I've tried Linux and it is a much more efficient OS. However, unless you are a computer geek (not me) it can be very difficult to get things working the way you want. There is also the lack of applications compared to Windows. I like Win7. I tried XMBC but it didn't do it for me the way MC7 does.


----------



## chrapladm

XBMC is free is MC7?

Have never heard of it so I didn't know. Someone mentioned J River to me before but thats something else I would have to buy. So free is the budget for now.

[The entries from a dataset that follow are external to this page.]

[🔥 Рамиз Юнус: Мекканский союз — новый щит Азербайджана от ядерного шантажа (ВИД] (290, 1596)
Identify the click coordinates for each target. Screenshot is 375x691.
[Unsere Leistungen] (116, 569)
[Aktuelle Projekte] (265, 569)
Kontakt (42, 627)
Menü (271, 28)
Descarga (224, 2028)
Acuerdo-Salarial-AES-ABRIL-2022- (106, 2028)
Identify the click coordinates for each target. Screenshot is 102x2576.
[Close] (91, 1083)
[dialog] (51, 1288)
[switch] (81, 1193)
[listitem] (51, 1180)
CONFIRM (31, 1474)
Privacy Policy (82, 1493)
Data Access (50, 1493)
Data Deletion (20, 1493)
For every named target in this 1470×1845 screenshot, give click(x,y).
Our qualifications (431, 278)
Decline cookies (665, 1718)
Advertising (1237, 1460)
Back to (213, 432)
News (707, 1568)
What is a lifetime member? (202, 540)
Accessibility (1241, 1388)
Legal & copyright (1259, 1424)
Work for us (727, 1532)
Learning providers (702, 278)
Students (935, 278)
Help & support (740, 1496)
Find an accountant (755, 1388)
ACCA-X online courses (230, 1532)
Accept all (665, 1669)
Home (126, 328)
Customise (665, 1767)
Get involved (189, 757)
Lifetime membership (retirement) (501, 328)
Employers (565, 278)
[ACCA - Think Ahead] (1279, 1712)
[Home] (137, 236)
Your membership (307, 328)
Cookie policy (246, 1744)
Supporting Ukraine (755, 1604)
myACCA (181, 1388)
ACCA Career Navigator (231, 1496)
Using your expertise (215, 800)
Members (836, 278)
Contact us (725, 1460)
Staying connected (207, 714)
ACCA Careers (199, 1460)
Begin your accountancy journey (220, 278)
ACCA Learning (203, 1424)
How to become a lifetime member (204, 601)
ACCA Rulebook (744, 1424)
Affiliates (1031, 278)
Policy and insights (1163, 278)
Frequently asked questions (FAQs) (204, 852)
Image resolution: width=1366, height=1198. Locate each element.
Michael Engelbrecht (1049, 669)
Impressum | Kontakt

Funny think is I just realized I am using Win7 OS now on my laptop.:rolleyesno: Never even noticed what it was.


----------



## RTS100x5

Yes XBMC is a very FREE versitle, skinable, network streaming. etc etc Media player. I was testing it on some BLU RAY files last night and have to say I was impressed. My reference player is TOTAL MEDIA THEATER platinum edition....

http://xbmc.org/download/

:sn:


----------



## Guest

chrapladm said:


> Haven't ever tried Win7 yet so nothing is in stone yet. I would most likely use windows, perhaps Win7, because of ease but there will always be a apart of me that wants to try and be different.
> 
> But if it is THAT difficult to load (Linux) then I might need to try and learn more about Win7.


Ubuntu and Ubuntu based XBMC live is very easy to load. I also think the settings are way easier then WMC. My only complaint, my Windows WMC remote doesn't work with XBMC live. I just got a radio wireless media keyboard. It's just smaller and has a scroll mouse built in. Doesn't need line of site to work.

If you want to play back Blu-Ray disk, it might be worth it to use Win7 and Total Media Theater. I've read that their is a hack to get XBMC to be able to play back the files on blu-ray disk, it is not supported in anyway. I haven't tried it.


----------



## chrapladm

Ok I am slowly getting there but I still need a case and some software. Now I am just wondering which software should I get?

I was looking at different windows and I dont really know which one to get. I totally forgot about this for the budget so I am not sure which will work. Like I said this will be mainly a computer for everyone to stream and download from. And of coarse I will use the computer on a regular basses.

Thanks


----------



## eugovector

Windows 7 Home Premium or higher, Windows MediaCenter or XBMC if you want a media front-end.


----------



## chrapladm

Does WMC play BR?

I cant remember what the gripe was about XBMC and BR or something?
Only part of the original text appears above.